Subclinical Left Ventricular Disfunction in Obese Children: Are we Late?
Author(s): B Riaño-Mendez, M Ruiz-del Campo, P Garcia-Navas, A Ibiricu-Lecumberri, MY Ruiz-del Prado
Aim: Longitudinal global strain (LGS) is reduced in obese patients with preserved ejection fraction of the left ventricle (LV). TAPSE/PAPS ratio, recently described, may be a step forward a more efficient RV function evaluation. The aim of the present study was to screen left and right subclinical dysfunction in obese pediatric patients without comorbidities.
Methods: This case-control study compared 104 children aged 5-18 years between October 2017 and February 2019, 52 obese children with body mass index (BMI) > mean +2SD, and 52 matched controls. They were screened for other cardiovascular risk factors like insulin resistance or hypercholesterolemia. A complete echocardiography including standard and functional parameters was performed.
Results: Obese children presented worse longitudinal LV function (LGS -15,90% ± 3,84 SD) in comparison with non-obese children (-19,44% ± 5,75, p=0,001). LGS correlated positively with BMI. Standard echocardiography also revealed LV dilatation and hypertrophy. TAPSE/ PAPS ratio correlated negatively with total cholesterol (r -0,419, p=0,006) and triglycerides levels (r -0,503, p=0,002). HOMA-IR (r -0,458, p=0,006) correlated negatively with E/A ratio of left ventricle.

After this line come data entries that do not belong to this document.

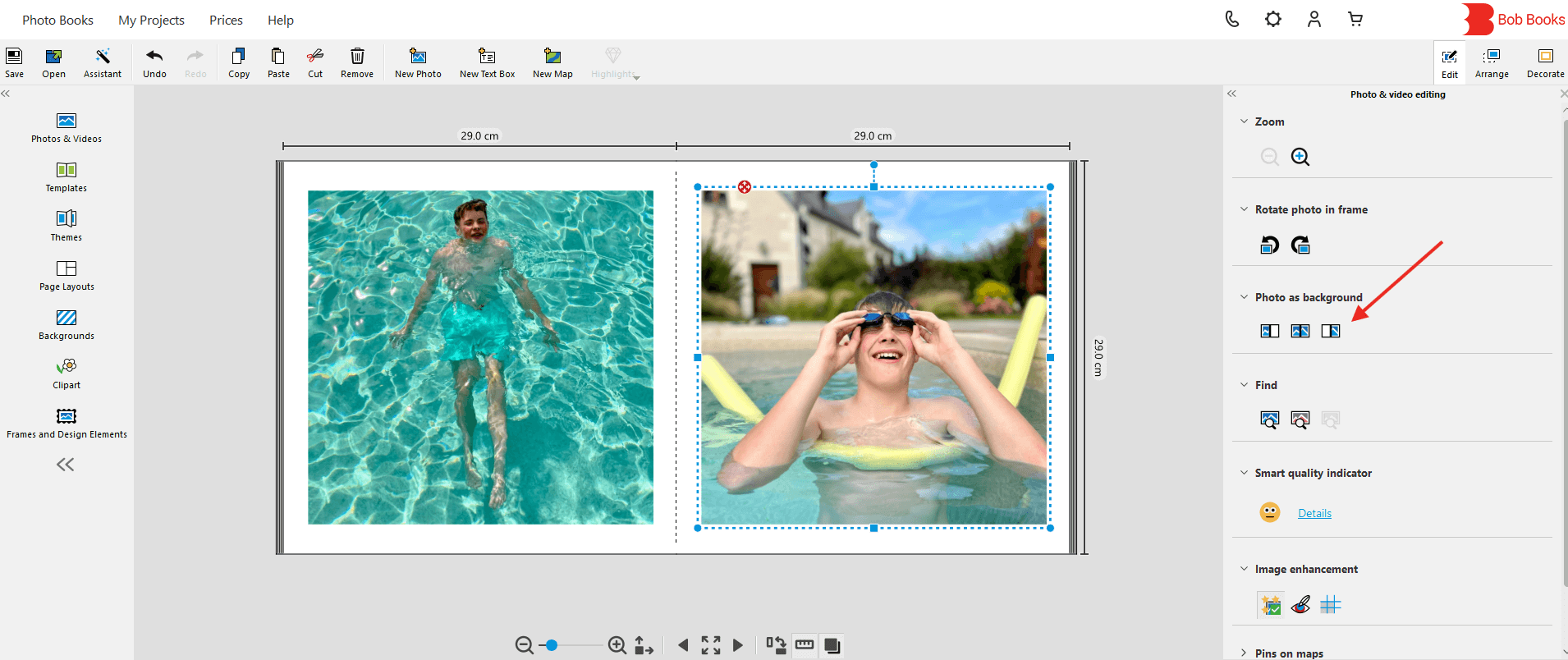Image resolution: width=1568 pixels, height=660 pixels.
Task: Expand the Pins on maps section
Action: [1244, 653]
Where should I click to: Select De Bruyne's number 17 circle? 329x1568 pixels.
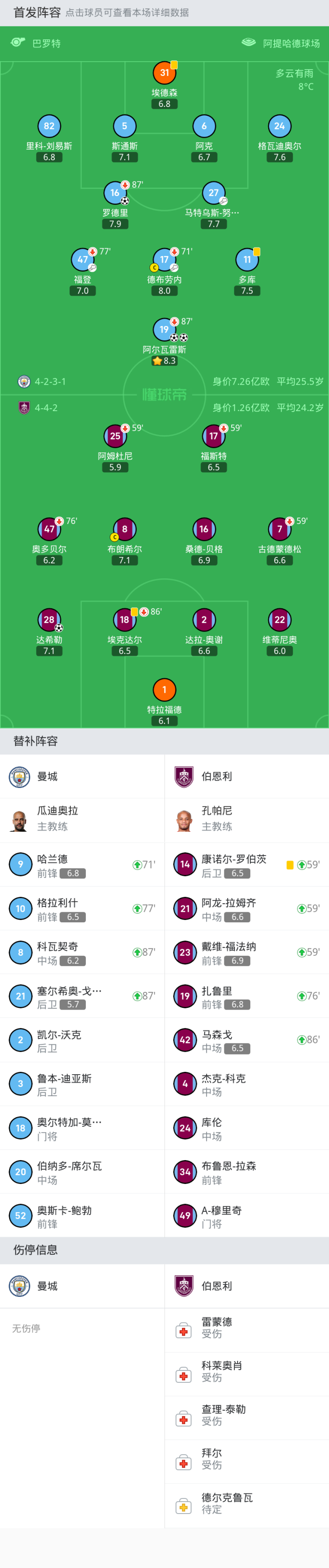[164, 259]
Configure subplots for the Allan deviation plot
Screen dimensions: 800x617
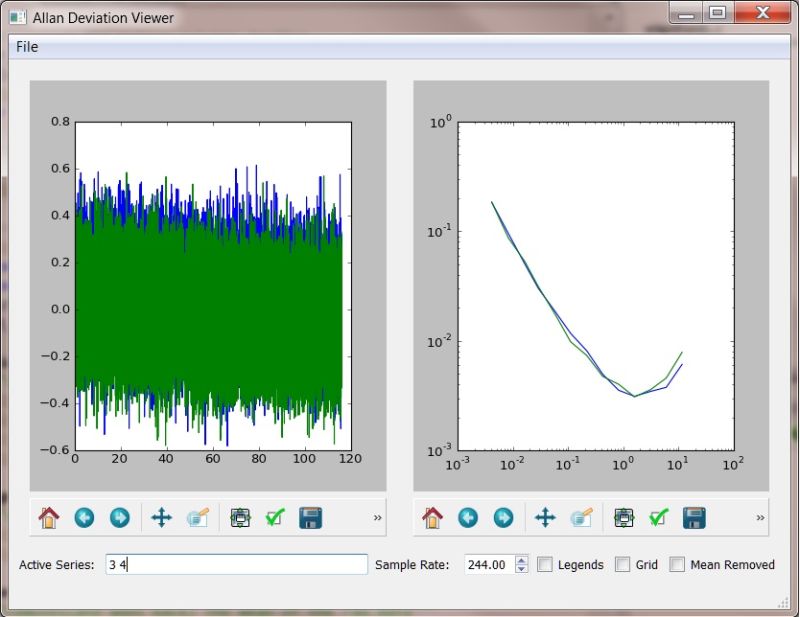[623, 517]
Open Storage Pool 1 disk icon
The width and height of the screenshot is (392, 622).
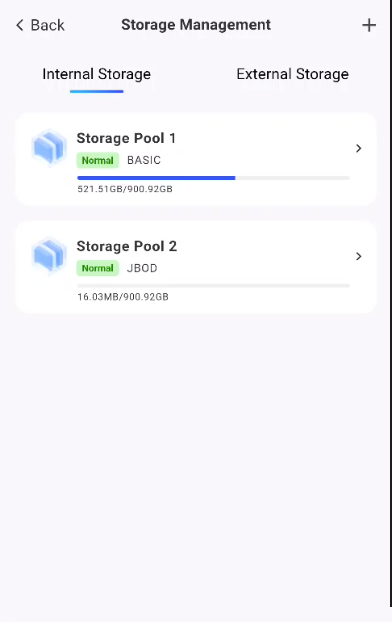(49, 148)
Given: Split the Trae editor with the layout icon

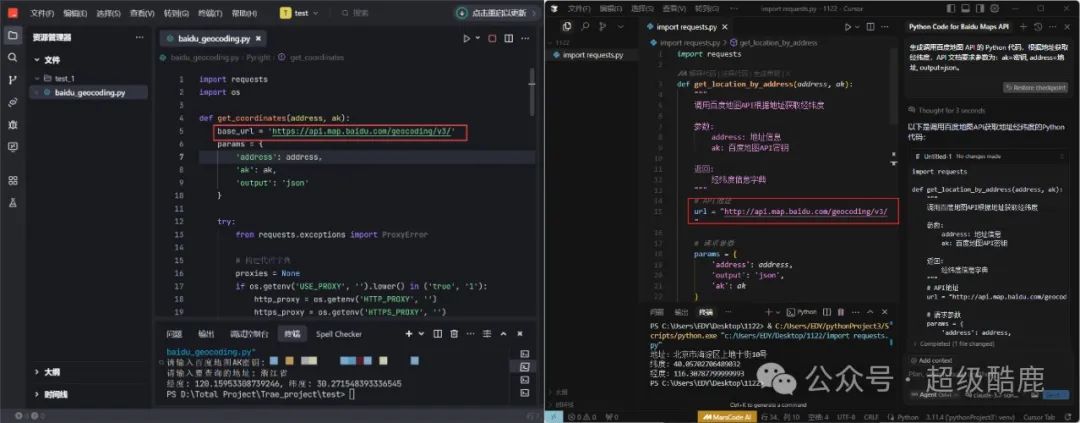Looking at the screenshot, I should coord(510,39).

Conclusion: Remodeling of LV and sub clinic systolic dysfunction could be relatively common in asymptomatic patients with obesity and easily detected by functional echocardiography. It is necessary to perform a standardized cardiovascular evaluation in obese children for early identification of subclinical dysfunction especially in those with insulin resistance and dyslipidemia.